In Calabria conosce Domenico che diventa il suo compagno e Giovanna. Insieme creano Nido di seta, una cooperativa dalla filiera etica dove non esistono macchine industriali ma solo braccia da lavoro. Un’impresa non facilissima.
«Abbiamo ottenuto i terreni in affitto dal comune e creato un sistema che collega 15 artigiani calabresi, soprattutto perché è molto difficile trovare qualcuno che sappia filare al telaio la seta, è molto delicata, non tutti si vogliono cimentare per paura di rovinarla».
E sarebbe un vero peccato perché per una sciarpa di seta occorrono quasi 400 ore di lavoro.
«La filiera inizia con l’allevamento del baco da seta, ci vogliono 28 giorni. I bachi sono delicatissimi devono mangiare molto e avere una temperatura idonea, soffrono gli sbalzi.
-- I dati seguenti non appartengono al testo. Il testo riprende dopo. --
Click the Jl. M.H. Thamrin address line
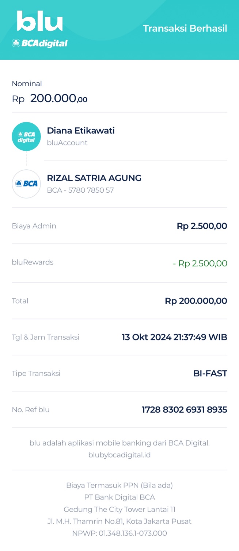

I gelsi ci servono quindi sia per la foglia, che per il frutto che viene trasformato in confetture e liquori», dice l’imprenditrice.
C’è poi l’artigianato fatto di gioielli, accessori e abiti realizzati in collaborazione con atelier, ma c’è anche il museo con i telai e il turismo.
«Nido di seta non è solo una cooperativa, è un circuito che ha creato turismo, stiamo chiudendo il 2018 con 6500 visitatori da tutto il mondo».
E se si considera che San Floro conta appena 700 anime, il risultato è già grandioso.